Popular Posts

Saturday, December 14, 2024

'The fear of poetry'

 

“Breathe-in experience, breathe-out poetry.” – Muriel Rukeyser

 

Born on this date in 1915 Rukeyser started writing poetry while still in high school but didn’t write it seriously until 1935.  That year her first book, Theory of Flight was published by the “Yale Younger Poets Series,” selected personally by poet laureate Stephen Vincent Benét, who wrote the book’s introduction.   In her lifetime (she died in 1980) Rukeyser wrote 25 books, 18 of them poetry.  For Saturday’s Poem, here is Rukeyser’s,

                       Reading Time: 1 Minute 26 Seconds

                           The fear of poetry is the
                           fear: mystery and fury of a midnight street
                           of windows whose low voluptuous voice
                           issues, and after that there is not peace.
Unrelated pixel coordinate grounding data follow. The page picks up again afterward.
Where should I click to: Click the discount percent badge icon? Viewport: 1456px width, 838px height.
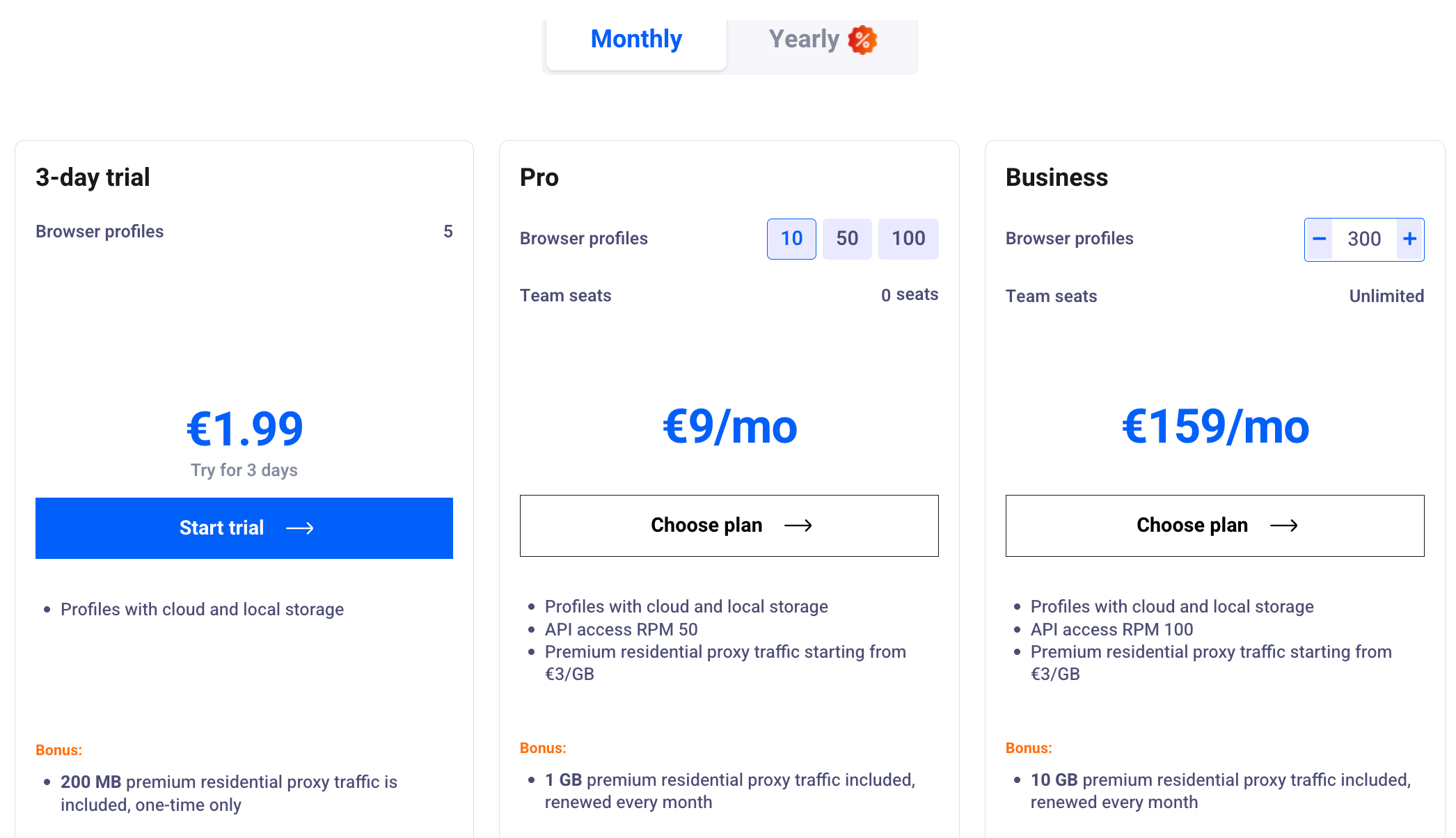click(862, 40)
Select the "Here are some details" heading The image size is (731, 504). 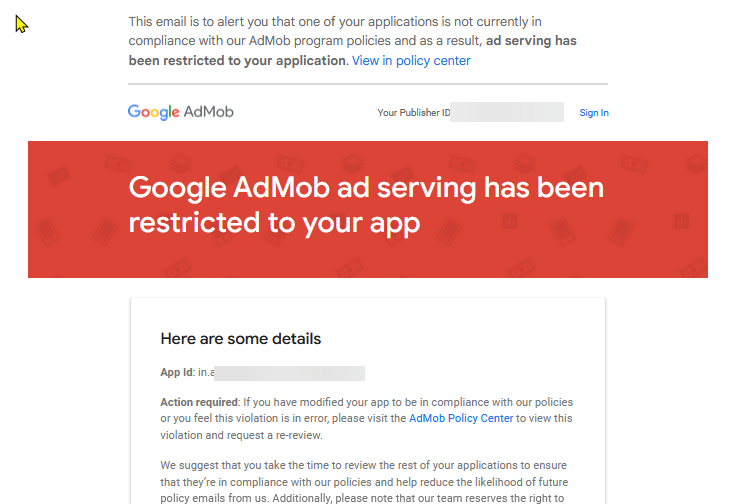[241, 339]
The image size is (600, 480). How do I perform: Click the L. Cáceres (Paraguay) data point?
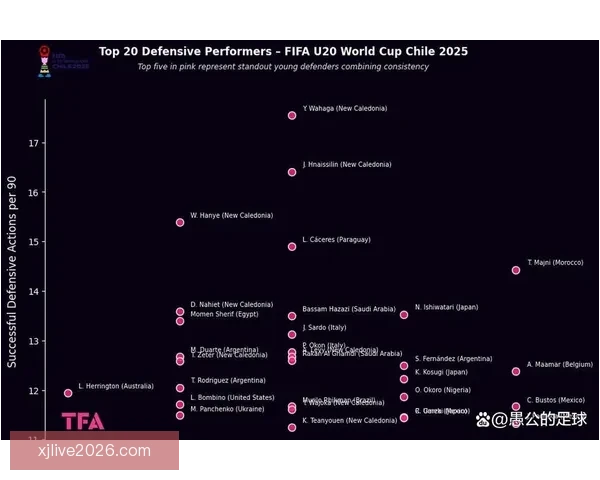(x=292, y=246)
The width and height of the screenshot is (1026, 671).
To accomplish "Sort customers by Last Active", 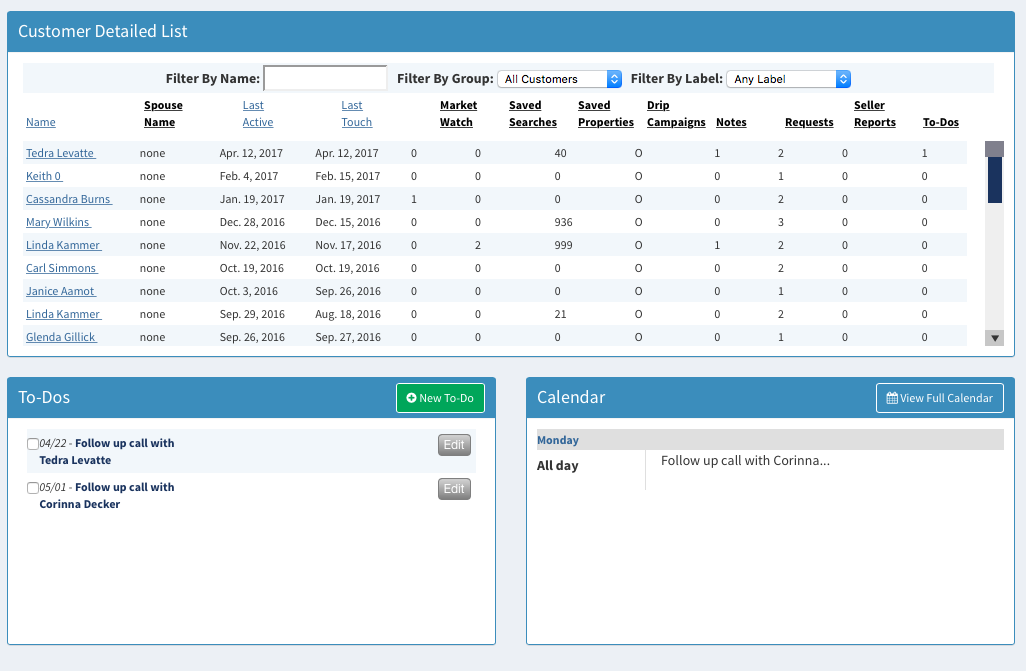I will click(256, 113).
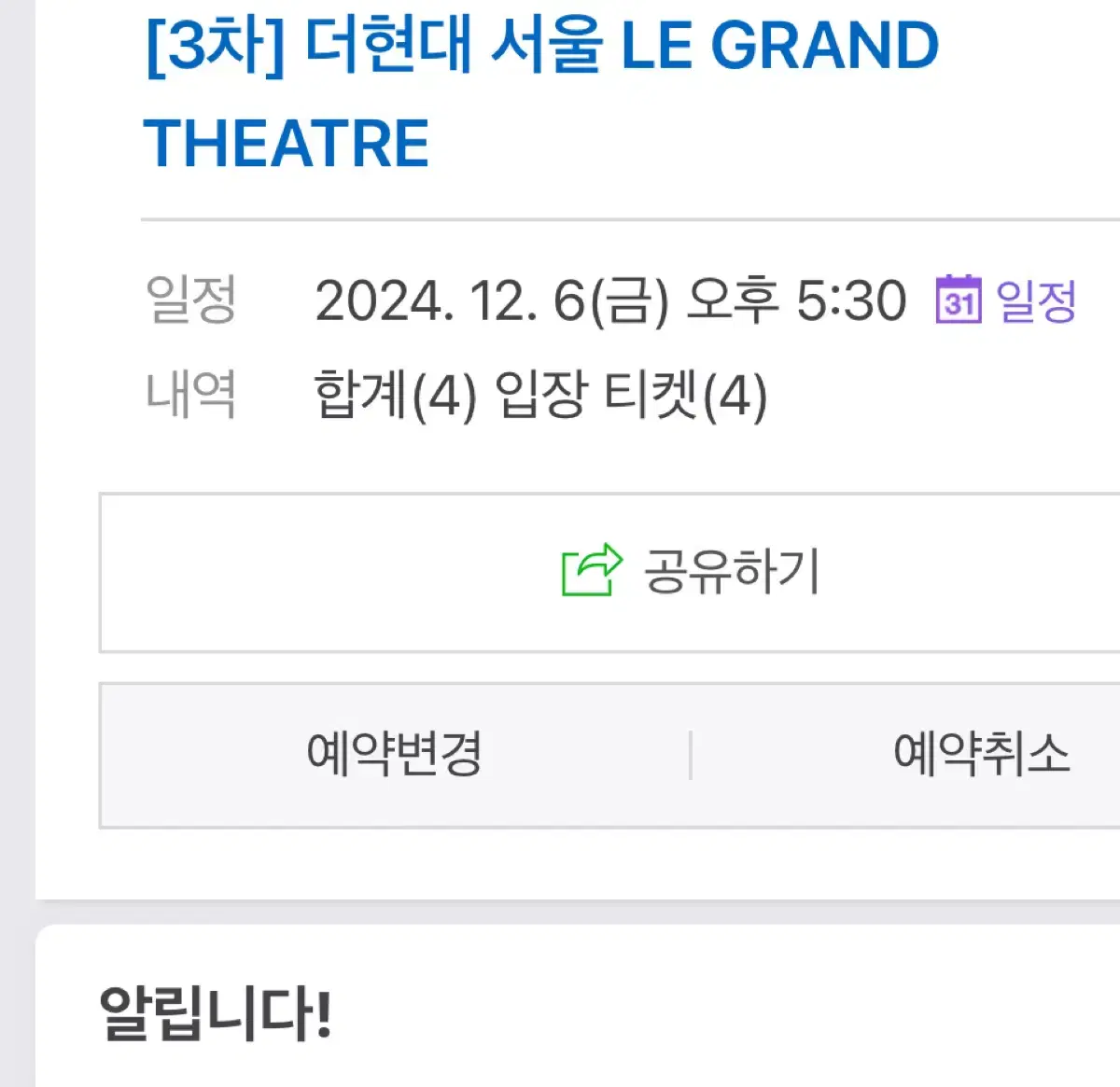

                           The round waiting moment in the
                           theatre: curtain rises, dies into the ceiling
                           and here is played the scene with the mother
                           bandaging a revealed son's head. The bandage is torn off.
                           Curtain goes down. And here is the moment of proof.

                         That climax when the brain acknowledges the world,
                         all values extended into the blood awake.
                         Moment of proof. And as they say Brancusi did,
                         building his bird to extend through soaring air,
                         as Kafka planned stories that draw to eternity
                         through time extended. And the climax strikes.

                         Love touches so that months after the look of
                         blue stare of love, the footbeat on the heart
                         is translated into the pure cry of birds
                         following air-cries, or poems, the new scene.
                         Moment of proof. That strikes long after act.

                        They fear it. They turn away, hand up, palm out
                        fending off moment of proof, the straight look, poem.
                        The prolonged wound-consciousness after the bullet's
                                 shot.
                        The prolonged love after the look is dead,
                        the yellow joy after the song of the sun.